Industry is also increasingly adopting Industry 4.0 techniques, integrating sensors, local processing, connectivity networks, software and the Cloud to analyse production data and machine performance to optimise quality, production time and maintenance efforts. Much of the subsequent processing is performed in remote, energy hungry data centres, representing another load on the electricity supply.

As power demand grows, all these plant facilities and remote data processing sites will need power supplies that are highly efficient.

For these reasons, there is great pressure from industry, government, and manufacturers alike to develop more efficient power supplies. Among the biggest challenges for designers of power supplies, three characteristics stand out – power density, thermal performance, and conversion efficiency. Although traditional improvement methods will continue to have some value, significant advances in energy performance will demand a radically new approach.

New semiconductor technology

Recent efforts to improve the energy efficiency of power devices such as chargers and amplifiers has focused on improving the performance of the semiconductors they are based on.

In particular, work is taking place in the field of wide band gap semiconductors, which can offer substantial performance improvements over silicon based components. The bandgap is an energy range in a solid where no electrons can exist and is one of the factors determining how well a solid material can conduct electricity – the wider the bandgap, the higher the voltage and temperature it can sustain.

The two major technologies in this area are SiC (Silicon Carbide) and GaN (Gallium Nitride).

SiC is a compound semiconductor composed of silicon and carbide. With a bandgap that is three times greater than silicon at 3.4 eV, it provides several advantages, including ten times the breakdown electric field strength. SiC power semiconductors can be used for much higher power device voltages than traditional silicon, ranging from 600V to thousands of volts. The technology is typically used in high power applications of 10 kV and beyond, and offers lower switching losses and lower cost, but with lower reliability.

Gallium Nitride (GaN) is a very hard and mechanically stable semiconductor. With a wide bandgap of around 3.2 eV, a GaNFET will offer a much higher breakdown strength, faster switching speed, higher thermal conductivity and lower resistance than silicon based equivalents with bandgaps of around 1.12eV.

It is also more robust, reliable, and radiation hardened.

Figure 1: Key material properties of Wide-Bandgap Semiconductors

Although SiC and GaN serve different voltage, power and application needs, they also overlap in some equipment applications. Offering voltage levels as high as 1,200 V with high current-carrying capabilities, SiC devices can benefit applications such as automotive and locomotive traction inverters, large three phase grid converters and high-power solar farms and. By contrast, GaN provides superior switching, inherent manufacturing and cost advantages and the ability to switch at much higher frequencies. This has made it the natural choice for many designers looking to develop applications of less than 10kW.
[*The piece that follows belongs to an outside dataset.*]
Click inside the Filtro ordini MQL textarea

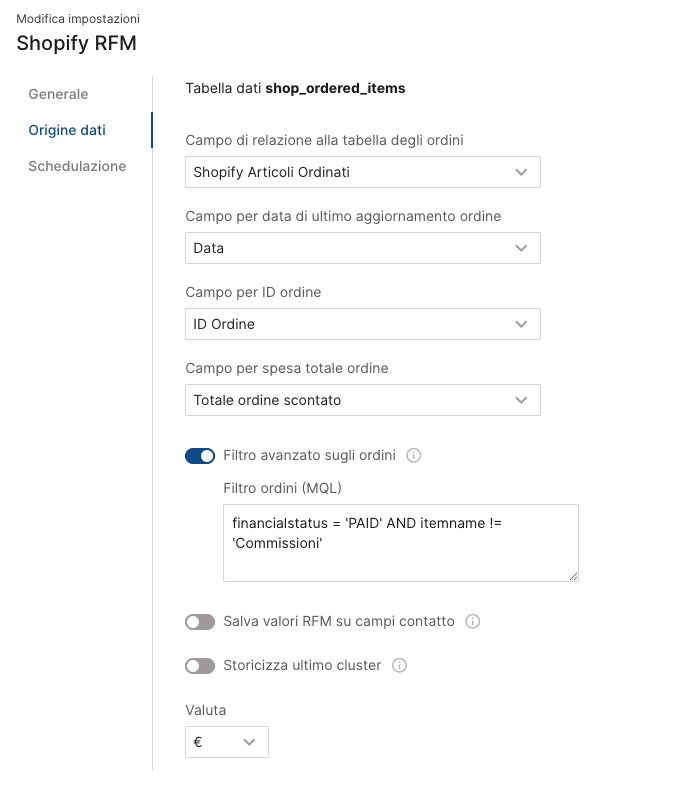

Industrial applications that benefit from SiC and GaN

Power supplies

The characteristics of SiC-based components make power supplies one of the major SiC applications, allowing power supply designers to achieve new heights in efficiency. SiC power electronics can have an impact in a number of industrial applications, perhaps most notably in Power Factor Correction (PFC). This is the technique of compensating for the lagging current by creating a leading current through connecting enough capacitance in the circuit to adjust the power factor to as close to zero as possible.

Increasing the power factor of a power supply can drastically reduce wasted power. PFC effectively shapes the input current to maximize the power realized from the supply. The higher frequency enabled by SiC allows smaller and more affordable circuit components to be the used in the power supply.

Using SiC MOSFETs requires fewer components, is more cost effective, and gives a higher power density, cutting system size, weight, and thus costs.

According to Wolfspeed, SiC can deliver up to 25% fewer losses, up to 60% smaller systems and up to 20% lower costs when compared to silicon semiconductors.

The higher efficiency also improves thermal performance, further reducing the size and weight of the power supply.

Motors and drives

Currently, 45% of the world’s electricity is taken up by industry, with two thirds of that use accounted for by motors in a huge range of applications including bulk conveying, packaging machines and the numerous uses of pumps and fans. Yet, some 30% of that energy is wasted. Clearly, increased energy saving for motors and drives is required and GaN semiconductors can provide this.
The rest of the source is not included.